Black History Needs More Than A Month

While Black History Month is in February for many historical reasons, the accomplishments of black Americans need more than 28 days of recognition.

Ignoring the greatness that black Americans provided in history for eleven months out of the year is absurd.

Free and enslaved African Americans, Native Americans and those who emigrated to the United States in its early years laid the foundation for what our country is today.

Slave labor propelled the US towards becoming an international superpower. It gave rise to companies such as JP Morgan and universities such as Yale. The National Archives state that around 400 slaves were tasked to help build the White House. Free and enslaved African Americans fought in the civil war — all these accomplishments were made by black Americans before most had their own freedom.

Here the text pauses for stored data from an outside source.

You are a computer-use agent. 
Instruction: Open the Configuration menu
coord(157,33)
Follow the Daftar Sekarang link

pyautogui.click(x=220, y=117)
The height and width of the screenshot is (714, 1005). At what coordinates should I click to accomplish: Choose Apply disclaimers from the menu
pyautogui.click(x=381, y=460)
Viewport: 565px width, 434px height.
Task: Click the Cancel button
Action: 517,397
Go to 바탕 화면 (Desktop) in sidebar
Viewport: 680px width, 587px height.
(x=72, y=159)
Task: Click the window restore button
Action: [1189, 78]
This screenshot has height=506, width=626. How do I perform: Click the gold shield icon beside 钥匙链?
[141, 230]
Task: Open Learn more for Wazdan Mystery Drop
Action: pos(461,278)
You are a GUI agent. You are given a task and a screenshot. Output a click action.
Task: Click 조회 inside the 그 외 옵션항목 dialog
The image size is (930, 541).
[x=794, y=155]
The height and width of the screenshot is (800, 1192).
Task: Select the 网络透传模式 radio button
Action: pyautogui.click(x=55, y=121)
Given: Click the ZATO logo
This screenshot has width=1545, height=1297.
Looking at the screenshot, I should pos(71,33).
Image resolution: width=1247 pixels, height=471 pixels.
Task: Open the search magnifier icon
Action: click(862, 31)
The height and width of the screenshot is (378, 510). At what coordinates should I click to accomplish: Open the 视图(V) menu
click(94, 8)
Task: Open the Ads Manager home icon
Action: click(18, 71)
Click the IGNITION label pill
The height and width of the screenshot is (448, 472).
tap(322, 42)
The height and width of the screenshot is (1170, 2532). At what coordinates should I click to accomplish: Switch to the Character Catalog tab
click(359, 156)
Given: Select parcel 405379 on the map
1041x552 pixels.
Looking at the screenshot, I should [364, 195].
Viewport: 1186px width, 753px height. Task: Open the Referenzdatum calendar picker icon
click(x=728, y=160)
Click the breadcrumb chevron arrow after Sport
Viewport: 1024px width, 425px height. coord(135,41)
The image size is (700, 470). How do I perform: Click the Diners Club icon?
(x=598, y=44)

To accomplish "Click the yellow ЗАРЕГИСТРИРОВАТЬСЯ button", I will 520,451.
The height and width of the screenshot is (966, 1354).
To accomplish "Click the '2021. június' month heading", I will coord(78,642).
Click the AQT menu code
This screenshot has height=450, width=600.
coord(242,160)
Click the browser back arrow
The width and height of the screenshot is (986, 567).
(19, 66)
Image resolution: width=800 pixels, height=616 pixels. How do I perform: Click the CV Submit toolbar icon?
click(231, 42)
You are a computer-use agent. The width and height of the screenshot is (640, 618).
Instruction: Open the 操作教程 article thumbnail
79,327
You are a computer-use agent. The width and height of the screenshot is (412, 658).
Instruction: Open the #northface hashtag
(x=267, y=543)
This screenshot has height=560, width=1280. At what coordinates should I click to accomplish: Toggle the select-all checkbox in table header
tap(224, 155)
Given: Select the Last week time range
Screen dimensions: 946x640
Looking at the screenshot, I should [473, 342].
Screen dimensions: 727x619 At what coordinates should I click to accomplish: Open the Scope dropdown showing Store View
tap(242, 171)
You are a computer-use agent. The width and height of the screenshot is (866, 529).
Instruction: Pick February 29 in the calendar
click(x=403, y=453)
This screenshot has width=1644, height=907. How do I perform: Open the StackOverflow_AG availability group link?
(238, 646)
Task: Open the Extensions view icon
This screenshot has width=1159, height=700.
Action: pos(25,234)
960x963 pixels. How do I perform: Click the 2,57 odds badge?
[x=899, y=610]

Before anyone says it, yes, this is about race. If people actually ‘didn’t see color’ as much as they say they do, we wouldn’t have to explain why black history is important to college students.

If high school students learned as much about black history as they do about William Henry Harrison, who died just 30 days into his presidency, then maybe Black History Month wouldn’t need to be a thing.

This country wouldn’t be what it is without the people of every color who fought with everything they had to make it great. Ignoring the contributions of one community to praise the achievements of another isn’t how history works. It’s all of it or it’s nothing. Facts and figures can’t just be removed.

The point is, black history doesn’t need to be celebrated in February — it needs to be celebrated and recognized all of the time like ‘textbook history’ is.

February is a great time to acknowledge what African Americans have done to move the world forward, but this can’t be the only time that black excellence is noted.

Black history is history, period, and it needs to be treated as such.